Serverless application using AWS Rekognition to extract text from images in an S3 bucket and saving them in a DynamoDB database. The text is later compiled into a single CSV file. Considering adding terraform to the solution. There is also an alternate solution using the AWS CLI and JQ. See the CLI-version for that solution.
Update: due to the 100 character extraction limit in Rekognition, I'll switch to another solution, perhaps an OCR API like OCR space.

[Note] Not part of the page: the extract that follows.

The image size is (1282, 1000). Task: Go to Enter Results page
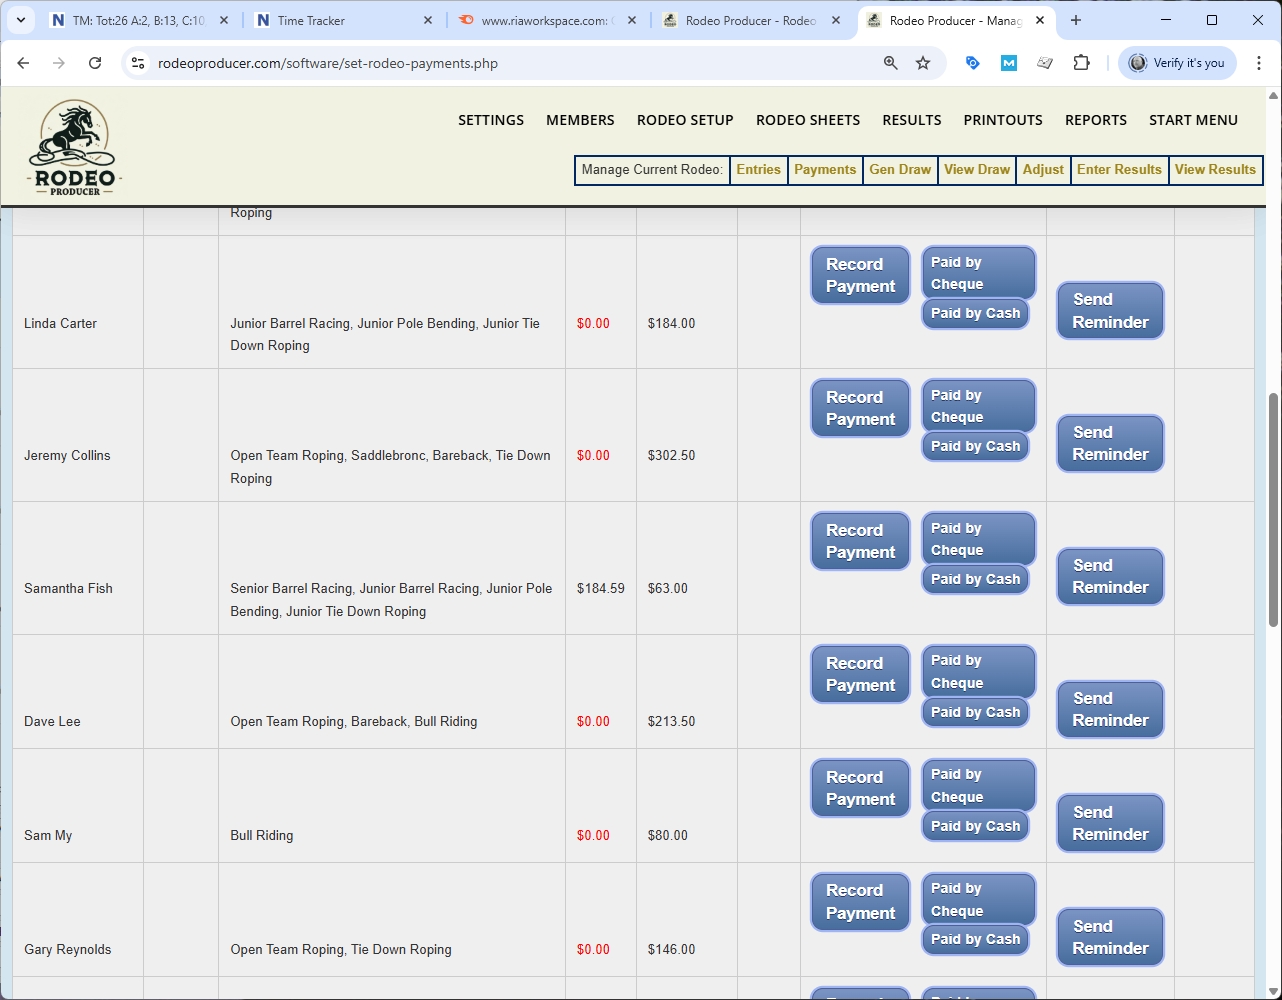click(1119, 170)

- option 1: end user upload images to s3 > s3 lambda trigger > call rekognition for each image > store text in ddb > compile into csv > notify requester
- option 2: on each lambda, get s3 item count, on the last one, notify downstream to compile all into one doc. Do we remove file or move to a subfolder to ensure an accurate count?
#convert image to text
curl -H "apikey:helloworld" -F "file=@images/abcya.png" -F "OCREngine=2" https://api.ocr.space/parse/image
#convert, parse w JQ and send to text file output
curl -H "apikey:helloworld" -F "file=@images/scans/abcya.png" -F "OCREngine=2" https://api.ocr.space/parse/image | jq .ParsedResults[0].ParsedText >> extractedText.txt
- how to combine all text into csv. table scan save
- how to know all done processing? step fxn? potential process flow: drop files. possibly ddb streams does table scan and compiles into 1 file in s3? but how to notify when the process is complete?
- how to extract tags and other meta data? Each question will be a diff type. Should this be done manually post doc generation? Or try to capture on image file naming?